# [Listed entries]
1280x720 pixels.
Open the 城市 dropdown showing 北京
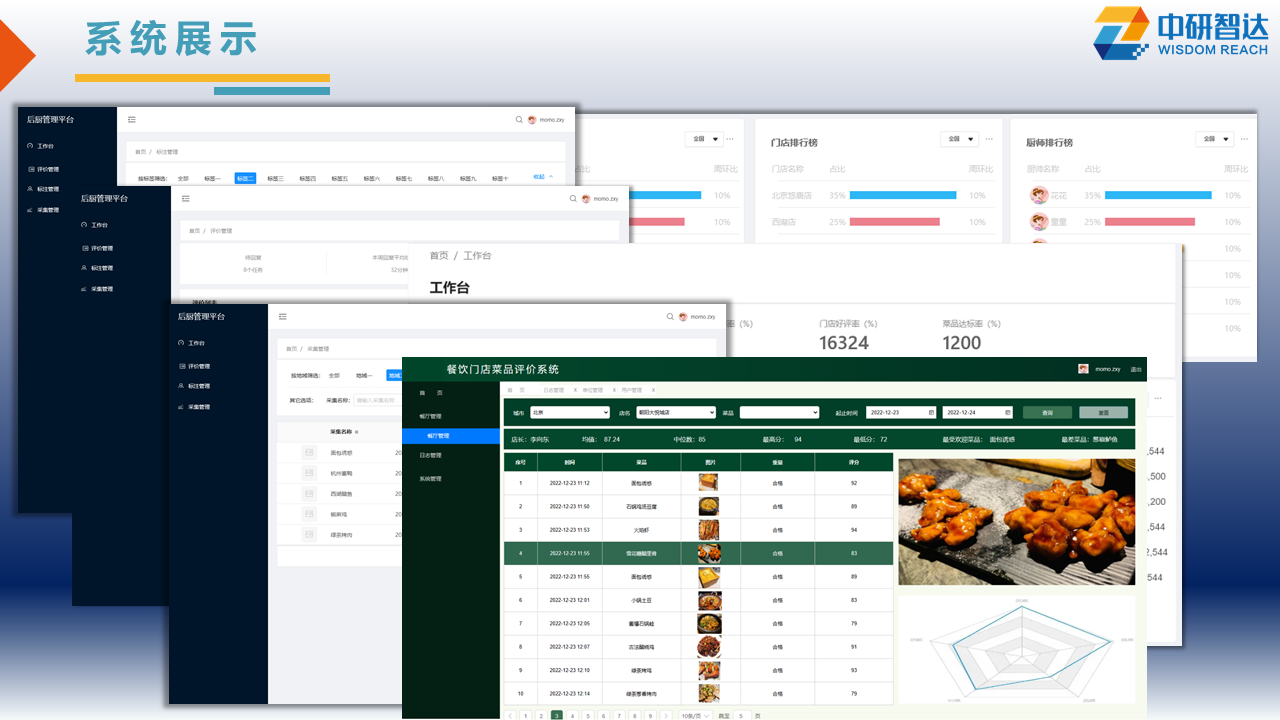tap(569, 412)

--

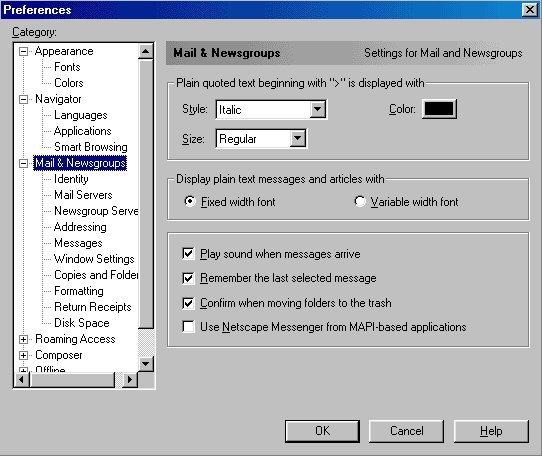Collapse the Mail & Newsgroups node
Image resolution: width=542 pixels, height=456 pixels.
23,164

---

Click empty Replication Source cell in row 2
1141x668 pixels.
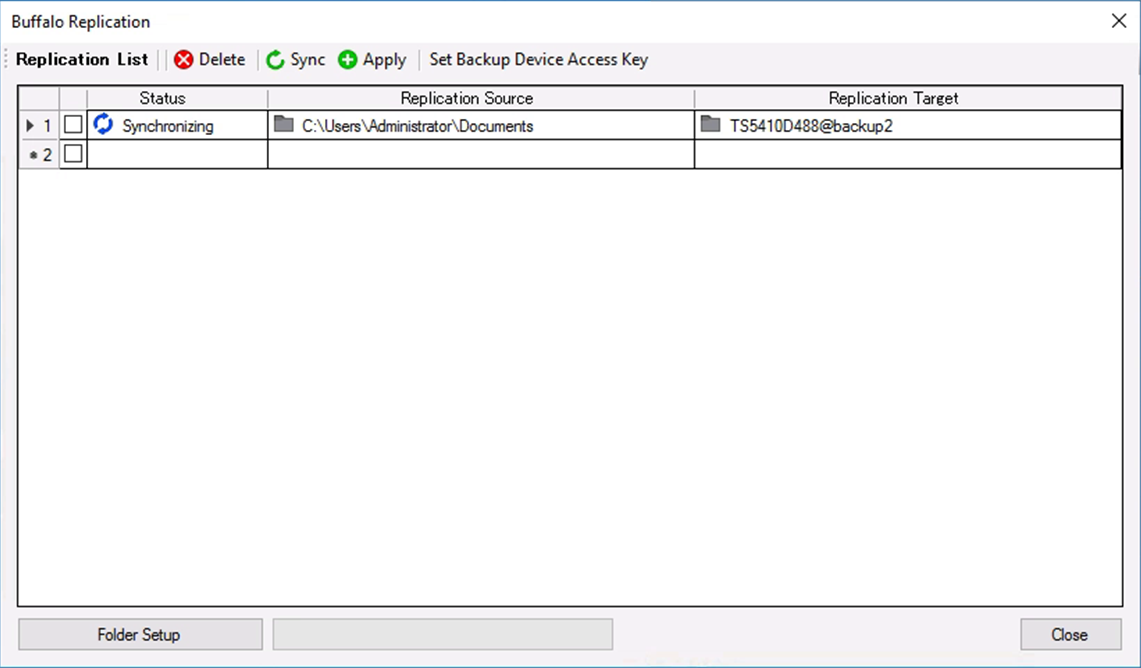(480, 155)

# [Stated exercise]
Starting at the line containing "1280x720 pixels." and ending at the line containing "tap(569, 412)", write those lines out again, requests included, and scale the coordinates in the answers by 2.2, rounding each to a whole number with halves going up. Leave every other number as it is, leave the pictures out, and give only those lines.

# [Result of the exercise]
1280x720 pixels.
Open the 城市 dropdown showing 北京
tap(1252, 906)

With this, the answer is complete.